### Task instructions
a. Answer these questions from the article on Maine's conversion therapy ban:
(i) Which state in order does the new law make Maine to ban conversion therapy for minors?
(ii) Who vetoed a similar bill the previous year?
(iii) Which governor does the Human Rights Campaign say is likely to sign a similar bill?
b. Rewrite the passage of the article on Maine's conversion therapy ban starting at "- The Washington" and ending at "Gov. Paul LePage.", swapping "bipartisan" for "cross-party".

### Text for analysis
* * * * * * * * *
- The Washington Times - Wednesday, May 29, 2019

Maine Gov. Janet Mills signed a bill Wednesday banning minors to go through so-called conversion therapy, which seeks to change someone’s sexual orientation or gender identity.

“Today I signed into law a bill banning conversion therapy, a widely-discredited practice that has no place in Maine. Today, we send an unequivocal message to young LGBTQ people: we stand with you, we support you, and we will always defend your right to be who you are,” the Democratic governor said in a speech prior to the signing.

The law makes Maine the 17th state to ban conversion therapy for minors after it received bipartisan support in the state’s House and Senate before being signed by Ms. Mills.

A similar bill last year passed the House and Senate but was ultimately vetoed by former Republican Gov. Paul LePage.

The new law labels conversion therapy as a practice or treatment seeking or claims “to change an individual’s sexual orientation or gender identity, including, but not limited to, any effort to change gender expression or to eliminate or reduce sexual or romantic attractions, feelings or behavior toward others based on the individual’s gender.”



Conversion therapy has largely panned by mental health professionals as a pseudoscience with the American Psychiatric Association saying the process is “based upon the assumption that homosexuality per se is a mental disorder or based upon the a priori assumption that a patient should change his/her sexual homosexual orientation.”

The Human Rights Campaign said in a statement Colorado’s Gov. Jared Polis, the first openly gay governor, is likely to sign a similar bill “this week.”
* * * * * * * * *
### Provided data
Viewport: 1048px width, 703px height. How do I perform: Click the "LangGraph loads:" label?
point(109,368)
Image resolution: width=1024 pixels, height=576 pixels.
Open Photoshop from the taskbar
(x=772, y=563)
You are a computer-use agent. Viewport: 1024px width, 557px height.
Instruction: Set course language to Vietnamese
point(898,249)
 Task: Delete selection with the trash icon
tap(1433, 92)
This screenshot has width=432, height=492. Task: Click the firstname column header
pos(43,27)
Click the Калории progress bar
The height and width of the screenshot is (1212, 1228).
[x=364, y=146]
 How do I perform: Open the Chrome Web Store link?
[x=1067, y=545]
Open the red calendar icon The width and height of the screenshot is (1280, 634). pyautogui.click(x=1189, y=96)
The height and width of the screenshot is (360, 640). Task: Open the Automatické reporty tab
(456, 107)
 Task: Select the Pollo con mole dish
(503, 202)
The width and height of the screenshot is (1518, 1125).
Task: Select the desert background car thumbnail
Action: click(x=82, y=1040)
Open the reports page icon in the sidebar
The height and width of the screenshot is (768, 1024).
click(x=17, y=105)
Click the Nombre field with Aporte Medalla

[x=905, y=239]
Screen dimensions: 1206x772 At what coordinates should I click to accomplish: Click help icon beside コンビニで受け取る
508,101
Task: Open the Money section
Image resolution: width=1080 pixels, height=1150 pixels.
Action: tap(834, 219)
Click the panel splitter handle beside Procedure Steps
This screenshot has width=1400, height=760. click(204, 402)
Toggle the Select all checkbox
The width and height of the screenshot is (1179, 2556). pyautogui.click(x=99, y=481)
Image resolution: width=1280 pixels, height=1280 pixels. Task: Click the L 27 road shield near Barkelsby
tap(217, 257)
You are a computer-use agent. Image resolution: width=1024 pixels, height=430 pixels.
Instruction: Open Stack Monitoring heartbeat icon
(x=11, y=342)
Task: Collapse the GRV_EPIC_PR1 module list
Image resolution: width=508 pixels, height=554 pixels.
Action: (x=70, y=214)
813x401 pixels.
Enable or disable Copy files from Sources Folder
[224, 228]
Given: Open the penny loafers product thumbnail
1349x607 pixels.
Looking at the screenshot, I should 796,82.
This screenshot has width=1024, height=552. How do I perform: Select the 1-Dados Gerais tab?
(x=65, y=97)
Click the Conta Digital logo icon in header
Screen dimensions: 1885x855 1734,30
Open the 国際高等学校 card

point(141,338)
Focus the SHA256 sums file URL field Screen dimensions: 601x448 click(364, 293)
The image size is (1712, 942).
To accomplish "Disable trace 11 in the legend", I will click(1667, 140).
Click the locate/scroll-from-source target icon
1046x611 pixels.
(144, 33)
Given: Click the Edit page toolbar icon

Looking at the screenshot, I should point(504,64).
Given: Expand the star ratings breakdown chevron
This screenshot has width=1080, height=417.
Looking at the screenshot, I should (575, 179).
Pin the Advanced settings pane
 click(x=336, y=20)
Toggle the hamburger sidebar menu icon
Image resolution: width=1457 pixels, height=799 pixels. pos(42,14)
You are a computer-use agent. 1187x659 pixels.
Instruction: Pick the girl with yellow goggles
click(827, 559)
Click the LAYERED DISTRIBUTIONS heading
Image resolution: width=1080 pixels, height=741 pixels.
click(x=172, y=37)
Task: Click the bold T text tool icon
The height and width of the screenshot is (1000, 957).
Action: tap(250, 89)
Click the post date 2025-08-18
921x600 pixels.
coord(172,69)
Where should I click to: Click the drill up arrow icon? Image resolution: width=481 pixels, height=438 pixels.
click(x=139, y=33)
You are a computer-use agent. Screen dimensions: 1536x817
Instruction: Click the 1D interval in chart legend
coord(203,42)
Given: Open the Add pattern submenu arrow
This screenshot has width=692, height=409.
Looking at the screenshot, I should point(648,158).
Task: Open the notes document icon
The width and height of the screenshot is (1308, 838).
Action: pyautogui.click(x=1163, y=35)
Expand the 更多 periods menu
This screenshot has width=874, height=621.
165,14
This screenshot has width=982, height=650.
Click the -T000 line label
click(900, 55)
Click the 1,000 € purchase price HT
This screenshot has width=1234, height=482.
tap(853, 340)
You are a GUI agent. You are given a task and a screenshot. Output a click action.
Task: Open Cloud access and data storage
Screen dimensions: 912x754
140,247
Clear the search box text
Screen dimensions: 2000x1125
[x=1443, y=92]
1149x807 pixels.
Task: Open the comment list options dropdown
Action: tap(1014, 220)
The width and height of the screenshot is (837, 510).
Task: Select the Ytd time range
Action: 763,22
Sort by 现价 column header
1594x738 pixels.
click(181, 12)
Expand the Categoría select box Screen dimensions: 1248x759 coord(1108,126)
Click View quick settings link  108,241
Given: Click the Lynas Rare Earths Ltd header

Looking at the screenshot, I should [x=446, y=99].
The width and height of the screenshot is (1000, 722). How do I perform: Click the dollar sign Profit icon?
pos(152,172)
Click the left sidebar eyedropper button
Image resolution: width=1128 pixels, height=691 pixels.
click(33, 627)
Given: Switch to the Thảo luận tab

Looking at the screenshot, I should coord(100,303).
* * * * * * * * *
### Replies
a.
(i) The 17th state.
(ii) Former Republican Gov. Paul LePage.
(iii) Colorado's Gov. Jared Polis.

b.
- The Washington Times - Wednesday, May 29, 2019

Maine Gov. Janet Mills signed a bill Wednesday banning minors to go through so-called conversion therapy, which seeks to change someone’s sexual orientation or gender identity.

“Today I signed into law a bill banning conversion therapy, a widely-discredited practice that has no place in Maine. Today, we send an unequivocal message to young LGBTQ people: we stand with you, we support you, and we will always defend your right to be who you are,” the Democratic governor said in a speech prior to the signing.

The law makes Maine the 17th state to ban conversion therapy for minors after it received cross-party support in the state’s House and Senate before being signed by Ms. Mills.

A similar bill last year passed the House and Senate but was ultimately vetoed by former Republican Gov. Paul LePage.